- Set exercise
Convert everything from the line containing "What do you see at coordinates (421, 1037)" down to the line containing "Image resolution: width=1920 pixels, height=1080 pixels. I want" in the entries below into a JSON list of strings, one string per line, with blank lines left out.

- Working data
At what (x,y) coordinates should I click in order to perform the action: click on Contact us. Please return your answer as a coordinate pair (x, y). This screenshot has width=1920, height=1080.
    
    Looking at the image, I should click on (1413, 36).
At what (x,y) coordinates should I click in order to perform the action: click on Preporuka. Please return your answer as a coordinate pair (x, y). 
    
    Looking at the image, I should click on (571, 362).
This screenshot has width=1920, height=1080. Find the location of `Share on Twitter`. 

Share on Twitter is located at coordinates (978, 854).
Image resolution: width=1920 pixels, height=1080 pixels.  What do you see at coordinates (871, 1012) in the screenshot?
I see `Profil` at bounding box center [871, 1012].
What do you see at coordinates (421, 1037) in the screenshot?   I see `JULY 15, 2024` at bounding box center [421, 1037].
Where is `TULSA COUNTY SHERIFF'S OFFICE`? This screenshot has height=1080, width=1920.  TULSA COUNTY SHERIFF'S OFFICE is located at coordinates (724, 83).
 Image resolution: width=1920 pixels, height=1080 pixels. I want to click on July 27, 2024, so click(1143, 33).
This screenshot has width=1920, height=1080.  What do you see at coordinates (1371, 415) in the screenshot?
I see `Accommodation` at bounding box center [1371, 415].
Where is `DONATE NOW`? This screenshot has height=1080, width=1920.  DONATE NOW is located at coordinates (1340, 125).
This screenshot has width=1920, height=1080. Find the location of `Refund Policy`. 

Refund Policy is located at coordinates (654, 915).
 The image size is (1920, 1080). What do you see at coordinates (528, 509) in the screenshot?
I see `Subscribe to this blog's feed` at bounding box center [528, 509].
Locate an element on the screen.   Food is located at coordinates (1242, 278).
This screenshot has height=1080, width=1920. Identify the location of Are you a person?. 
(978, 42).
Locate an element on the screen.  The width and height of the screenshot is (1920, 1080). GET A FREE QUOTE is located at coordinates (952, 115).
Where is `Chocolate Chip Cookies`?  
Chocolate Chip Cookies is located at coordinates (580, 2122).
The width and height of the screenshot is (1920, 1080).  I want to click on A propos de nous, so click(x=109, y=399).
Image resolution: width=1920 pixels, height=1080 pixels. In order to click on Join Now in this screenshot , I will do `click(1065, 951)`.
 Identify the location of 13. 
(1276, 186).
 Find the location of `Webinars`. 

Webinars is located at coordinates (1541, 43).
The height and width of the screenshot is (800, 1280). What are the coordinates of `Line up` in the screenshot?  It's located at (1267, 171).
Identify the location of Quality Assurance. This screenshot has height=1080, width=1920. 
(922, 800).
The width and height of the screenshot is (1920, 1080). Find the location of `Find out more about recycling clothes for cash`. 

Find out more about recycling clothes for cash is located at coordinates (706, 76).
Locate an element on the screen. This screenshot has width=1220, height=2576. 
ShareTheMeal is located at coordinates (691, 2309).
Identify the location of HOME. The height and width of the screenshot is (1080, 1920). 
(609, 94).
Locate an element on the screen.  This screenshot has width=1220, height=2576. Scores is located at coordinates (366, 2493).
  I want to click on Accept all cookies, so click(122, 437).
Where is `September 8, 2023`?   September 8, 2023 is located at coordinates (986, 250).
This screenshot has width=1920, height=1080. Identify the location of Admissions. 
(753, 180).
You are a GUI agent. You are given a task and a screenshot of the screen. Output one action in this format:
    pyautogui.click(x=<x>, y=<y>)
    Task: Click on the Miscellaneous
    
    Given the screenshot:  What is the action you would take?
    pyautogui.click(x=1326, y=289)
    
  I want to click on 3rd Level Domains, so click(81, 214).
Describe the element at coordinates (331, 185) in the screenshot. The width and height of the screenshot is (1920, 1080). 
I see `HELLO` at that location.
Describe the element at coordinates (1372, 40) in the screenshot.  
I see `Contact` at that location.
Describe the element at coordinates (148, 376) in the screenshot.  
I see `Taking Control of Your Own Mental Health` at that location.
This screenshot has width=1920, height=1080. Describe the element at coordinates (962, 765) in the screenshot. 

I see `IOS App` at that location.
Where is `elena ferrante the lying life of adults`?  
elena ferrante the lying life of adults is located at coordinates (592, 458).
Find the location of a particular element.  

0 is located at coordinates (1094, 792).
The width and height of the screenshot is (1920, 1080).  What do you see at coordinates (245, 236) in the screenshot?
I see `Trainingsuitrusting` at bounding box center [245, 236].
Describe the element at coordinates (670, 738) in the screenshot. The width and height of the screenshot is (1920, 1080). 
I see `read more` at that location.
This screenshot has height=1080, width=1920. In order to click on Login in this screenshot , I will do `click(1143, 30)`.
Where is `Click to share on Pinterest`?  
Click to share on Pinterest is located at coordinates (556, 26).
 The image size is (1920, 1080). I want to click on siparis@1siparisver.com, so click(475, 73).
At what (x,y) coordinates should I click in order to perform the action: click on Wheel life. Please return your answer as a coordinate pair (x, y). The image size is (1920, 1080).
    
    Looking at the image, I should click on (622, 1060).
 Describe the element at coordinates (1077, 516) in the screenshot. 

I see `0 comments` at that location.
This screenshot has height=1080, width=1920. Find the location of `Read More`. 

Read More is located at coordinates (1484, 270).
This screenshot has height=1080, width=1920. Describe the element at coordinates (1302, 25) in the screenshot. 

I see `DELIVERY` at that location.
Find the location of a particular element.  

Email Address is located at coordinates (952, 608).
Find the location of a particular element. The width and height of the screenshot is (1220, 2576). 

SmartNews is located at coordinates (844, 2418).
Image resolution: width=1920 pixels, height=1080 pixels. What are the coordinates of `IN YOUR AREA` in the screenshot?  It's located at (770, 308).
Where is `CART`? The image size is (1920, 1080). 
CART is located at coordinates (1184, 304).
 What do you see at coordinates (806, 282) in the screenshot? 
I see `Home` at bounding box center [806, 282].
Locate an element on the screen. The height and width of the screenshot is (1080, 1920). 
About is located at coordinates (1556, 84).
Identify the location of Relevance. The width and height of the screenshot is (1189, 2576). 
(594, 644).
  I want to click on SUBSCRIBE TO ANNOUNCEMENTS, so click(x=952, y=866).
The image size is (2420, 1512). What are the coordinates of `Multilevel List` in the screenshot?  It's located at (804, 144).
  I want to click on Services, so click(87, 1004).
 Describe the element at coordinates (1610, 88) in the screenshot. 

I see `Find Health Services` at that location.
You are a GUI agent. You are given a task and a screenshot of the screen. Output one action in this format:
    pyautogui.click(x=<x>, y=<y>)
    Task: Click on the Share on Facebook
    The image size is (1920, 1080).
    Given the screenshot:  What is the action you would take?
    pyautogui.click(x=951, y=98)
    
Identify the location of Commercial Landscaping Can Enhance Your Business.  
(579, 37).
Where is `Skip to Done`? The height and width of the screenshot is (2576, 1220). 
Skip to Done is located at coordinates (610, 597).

- The result
[
  "What do you see at coordinates (421, 1037) in the screenshot?   I see `JULY 15, 2024` at bounding box center [421, 1037].",
  "Where is `TULSA COUNTY SHERIFF'S OFFICE`? This screenshot has height=1080, width=1920.  TULSA COUNTY SHERIFF'S OFFICE is located at coordinates (724, 83).",
  " Image resolution: width=1920 pixels, height=1080 pixels. I want to click on July 27, 2024, so click(1143, 33)."
]